Образ Вертинского тоже держится на противоречии, которое совершенно очевидно. Очень многие удивлялись, что Вертинский некоторое время своей жизни работал грузчиком. Но все как раз очень логично, ведь на самом деле кажущаяся изнеженность, хрупкость, слабость этого Пьеро стоит на железной физической и внутренней силе, на поразительной самодисциплине. И, кстати говоря, почему Вертинского так полюбила уже советская аудитория? При том, что официально он был в немилости, он совершенно справедливо писал в министерство культуры: «Где-то там: наверху всё ещё делают вид, что я не вернулся, что меня нет в стране. Обо мне не пишут и не говорят ни слова. Газетчики и журналисты говорят: «Нет сигнала». Вероятно, его и не будет. А между тем я есть! Меня любит народ (Простите мне эту смелость). Я уже по 4-му и 5-му разу объехал нашу страну, я заканчиваю третью тысячу концертов!..». Действительно, пластинки не выходили до посмертного первого большого диска, который вышел аж в конце 60-х, граммофонные пластинки нельзя было достать, анонсы концертов появлялись где угодно, кроме больших серьезных газет.

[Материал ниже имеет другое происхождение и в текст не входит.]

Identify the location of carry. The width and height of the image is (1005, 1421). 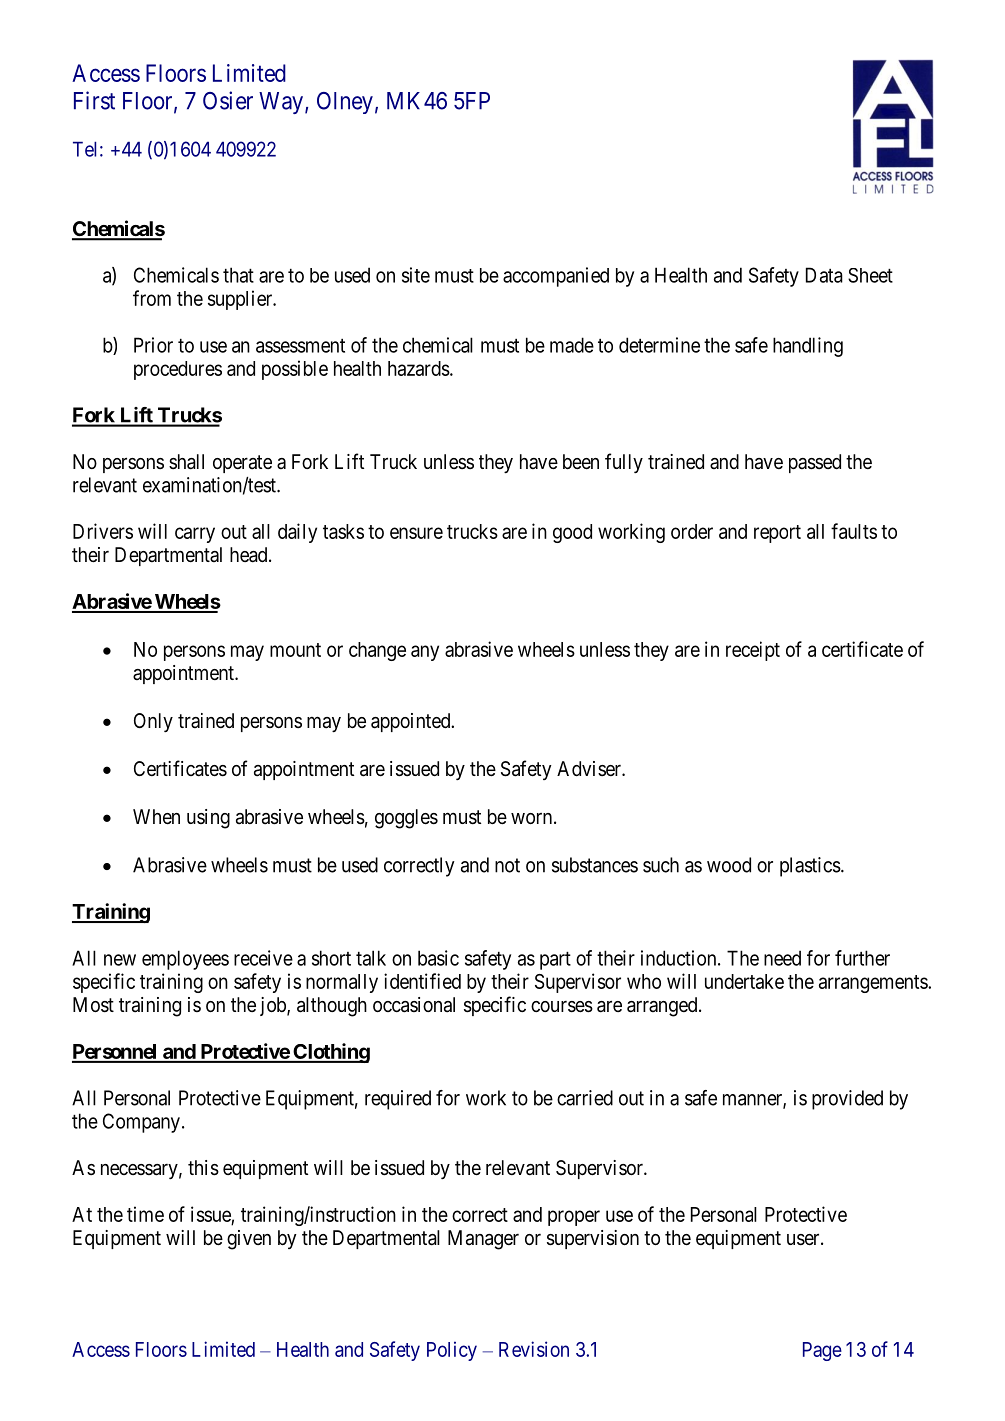
(195, 535).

Иногда по каким-то афишам люди узнавали, что Вертинский выступает в ВТО или в Доме ветеранов сцены. Вертинский после возвращения, после 43-го года, дал порядка трех с половиной тысяч концертов. Это фантастическая цифра. У него случались два выступления в день. У него случались месяцы, когда он давал 24 концерта, у него три дня оставались на пребывание с семьей, а все остальное время он объезжал Россию в диапазоне от Дальнего Востока до Петербурга. И это тоже удивительным образом сочеталось. Ему случалось, представьте себе, выступать в колхозах. Вертинский, выступающий в колхозе, – это одна из тех бредовых коллизий, которые может устроить только советская власть. И надо вам сказать, что он выдержал 15 лет этого марафона. Он умер в 57-м году 21 мая, в день своего последнего концерта, который давался в Доме ветеранов сцены Ленинграда имени Савиной. После этого умер в «Астории» от острой сердечной недостаточности, и никто не успел подбежать. Так вот, эта острая сердечная недостаточность настигла его только после 15 лет безумных разъездов. И самое поразительное, что все это было за копейки.

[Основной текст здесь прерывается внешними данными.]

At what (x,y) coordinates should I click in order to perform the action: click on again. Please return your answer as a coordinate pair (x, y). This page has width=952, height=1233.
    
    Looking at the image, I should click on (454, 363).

Вертинскому нравилось ездить. Ему нравилось чувство востребованности. И вот эти ариетки странным образом органично звучали в любой аудитории, в том числе, например, в Харькове, в аудитории рабочей. Тогда еще Россия была по-настоящему большая, Советский Союз. Она включала в себя и Харьков, она включала в себя и Донецк, который еще не был самопровозглашенным, включала в себя и Прибалтику, где его особенно чтили. Он был абсолютно универсален. Благодаря чему? Видимо, благодаря тому, что сквозь странный, слабый, изнеженный облик Пьеро всегда проступала железная сила, железная внутренняя мощь. Это сочетание очень часто свойственно русским аристократам, сочетание нервности и изнеженности с выносливостью, великолепной физической силой, телесной мощью, эротической мощью всепобеждающей. О страшном количестве побед Вертинского над женским полом вспоминают все, кто его знал. Он более-менее остепенился только после последнего брака. И он сам ведь это отмечал. Мы все помним пленительную интонацию, с которой в «Песенке о жене» говорится: «Здравствуй, чиженька, единственный и мой». Все мы понимаем и то, что слабость, хрупкость и изнеженность этого Пьеро держится не просто не железной выдержке, но и на большой физической мощи. А иначе, конечно, вся его потрясающая сценическая пластика, потрясающая выносливость, готовность петь часами просто не существовала бы, не говоря уже о том, что не вынес бы он и эмигрантской жизни. Ведь в эмигрантской практике Вертинского были моменты, когда ему приходилось петь в ресторанах. Он вспоминает об этом с ужасом и презрением – как он пел, перекрывая вой, крик, чавканье. И он героически все это выносил. Его Пьеро на самом деле, что и показала жизнь, гораздо сильнее и выносливее, чем Арлекин Маяковского. И более того, у него гораздо ниже требования к комфорту. Он может действительно в любых условиях существовать.